Guy Cucumel fait également remarquer que le programme a été, il y a 10 ans, le premier MBA pour cadres exécutif d’une université étrangère ayant été accrédité par le gouvernement central de la République populaire de Chine. En effet, il est offert en partenariat avec la China University of Mining and Technology, dans les municipalités de Shanghai, Suzhou et Xuzhou. Le professeur Prosper Bernard a d’ailleurs été récemment honoré par la Chine pour sa contribution à la formation des cadres dans ce pays.

Qu’il soit suivi au Québec ou à l’extérieur, le programme demeure le même, précise Guy Cucumel. Au lieu de déplacer les étudiants, comme c’est très souvent la coutume, ce sont plutôt les enseignants qui se rendent dans un pays étranger.

« Les étudiants demeurent dans leur pays d’origine et c’est plutôt nous qui déplaçons les enseignants afin d’aller donner les cours, fait savoir le professeur. Les étudiants, bien que restant à l’étranger, sont inscrits chez nous comme étudiants et vont se voir décerner un diplôme nord-américain, qui est aujourd’hui très recherché. »

L’ESG UQAM brille sur la scène internationale selon deux modèles d’affaires. Le premier fait en sorte que le programme est exporté à l’extérieur du pays. L’établissement fait alors affaire avec un autre établissement local, généralement une autre université, qui reçoit les enseignants de l’UQAM. Il va alors lui prêter des locaux et lui faciliter grandement la tâche d’un point de vue logistique.

« L’autre modèle d’affaires, ajoute Guy Cucumel, c’est la double diplomation. L’étudiant peut être inscrit à l’université à la fois dans son pays et chez nous. Nous allons donner au moins huit cours sur les 15 que compte le MBA, et chaque établissement reconnaîtra au final les cours donnés par l’un et l’autre. Ainsi, l’étudiant en sort avec deux diplômes. »

Une fierté légitime

Le choix des pays où s’implante le programme de MBA pour cadres n’est toutefois pas le fruit d’un hasard, prévient le directeur du programme. Il s’agit d’une question de contacts privilégiés. Selon M. Cucumel, il s’agit bien souvent d’un des professeurs qui possède un ou des contacts sur place parce qu’il y a fait des travaux de recherche.

« Une fois que le professeur nous revient avec un projet, nous réalisons ensuite une étude de marché pour nous assurer qu’il y a un potentiel, des retombées, et que le projet soit rentable à tout point de vue, ajoute Guy Cucumel. C’est certain que nous ne pouvons pas nous permettre de créer un diplôme sans nous assurer, au préalable, que les efforts qui seront déployés rapportent des fruits à l’établissement. Très souvent, nous aurons besoin du partenaire parce que c’est lui qui connaît le marché et qui peut nous informer sur le potentiel qui existe localement. »

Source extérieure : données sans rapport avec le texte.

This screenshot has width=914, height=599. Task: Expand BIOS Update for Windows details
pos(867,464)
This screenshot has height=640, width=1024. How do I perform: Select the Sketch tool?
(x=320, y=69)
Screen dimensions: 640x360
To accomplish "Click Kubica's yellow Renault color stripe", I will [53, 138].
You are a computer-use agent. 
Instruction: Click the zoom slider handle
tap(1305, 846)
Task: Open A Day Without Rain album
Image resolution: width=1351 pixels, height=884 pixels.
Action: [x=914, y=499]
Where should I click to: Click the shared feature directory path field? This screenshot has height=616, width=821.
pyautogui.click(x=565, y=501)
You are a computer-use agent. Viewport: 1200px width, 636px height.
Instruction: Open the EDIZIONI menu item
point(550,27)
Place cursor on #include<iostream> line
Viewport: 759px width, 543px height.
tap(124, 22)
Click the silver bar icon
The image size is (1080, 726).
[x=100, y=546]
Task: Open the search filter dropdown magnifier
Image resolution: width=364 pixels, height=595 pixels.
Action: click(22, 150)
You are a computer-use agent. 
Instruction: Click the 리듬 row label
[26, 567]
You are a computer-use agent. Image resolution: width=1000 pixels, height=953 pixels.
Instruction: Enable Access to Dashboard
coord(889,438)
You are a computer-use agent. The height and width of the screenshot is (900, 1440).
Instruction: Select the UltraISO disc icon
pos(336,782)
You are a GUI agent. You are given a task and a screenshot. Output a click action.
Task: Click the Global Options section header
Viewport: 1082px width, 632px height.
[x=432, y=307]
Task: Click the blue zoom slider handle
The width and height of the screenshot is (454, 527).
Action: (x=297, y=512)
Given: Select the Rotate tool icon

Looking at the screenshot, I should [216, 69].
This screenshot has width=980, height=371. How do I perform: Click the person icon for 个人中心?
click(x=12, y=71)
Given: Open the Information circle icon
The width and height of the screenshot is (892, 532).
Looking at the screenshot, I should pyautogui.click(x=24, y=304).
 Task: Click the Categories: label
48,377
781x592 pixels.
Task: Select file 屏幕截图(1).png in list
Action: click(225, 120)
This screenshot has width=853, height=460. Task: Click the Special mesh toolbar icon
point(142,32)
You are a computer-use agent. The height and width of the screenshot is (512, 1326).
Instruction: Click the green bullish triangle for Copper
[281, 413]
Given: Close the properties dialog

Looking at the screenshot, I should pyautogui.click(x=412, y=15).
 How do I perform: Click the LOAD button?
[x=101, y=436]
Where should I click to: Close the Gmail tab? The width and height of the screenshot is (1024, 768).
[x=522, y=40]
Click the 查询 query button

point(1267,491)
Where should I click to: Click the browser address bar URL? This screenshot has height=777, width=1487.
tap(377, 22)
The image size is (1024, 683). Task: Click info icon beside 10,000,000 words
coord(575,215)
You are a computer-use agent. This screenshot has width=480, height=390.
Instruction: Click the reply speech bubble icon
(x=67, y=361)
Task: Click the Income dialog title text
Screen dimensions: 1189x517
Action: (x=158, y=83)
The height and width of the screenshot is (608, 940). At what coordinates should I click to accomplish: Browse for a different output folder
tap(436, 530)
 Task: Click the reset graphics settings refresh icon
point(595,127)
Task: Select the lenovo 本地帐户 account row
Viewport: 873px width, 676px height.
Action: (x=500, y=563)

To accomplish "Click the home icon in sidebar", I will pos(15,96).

Le contexte mondial actuel apporte son lot de rayonnement pour l’UQAM et s’affirme comme un motif de fierté légitime, car il permet à l’université de se faire connaître et d’y développer un réseau de contacts appréciable. Aux dires de M. Cucumel, l’ESG UQAM y perçoit également un intérêt financier.

« C’est sûr que la globalisation des marchés aide grandement notre implantation dans les pays étrangers, explique-t-il. Beaucoup d’étudiants provenant des pays dans lesquels nous sommes implantés le font aussi dans une perspective d’immigration future, car cela permet d’arriver sur place avec un diplôme nord-américain et, donc, de travailler plus facilement. Il offre une ouverture importante, car il y a une reconnaissance au chapitre des acquis, puisque le diplôme qui lui sera décerné ne présente aucune distinction par rapport à un diplôme décerné à Montréal. »

Le MBA pour cadres offert à l’UQAM accepte enfin des étudiants qui ont un minimum de quatre ans d’expérience de cadre pertinente, qui sont sur le marché du travail et dont l’âge moyen est de 38 ans.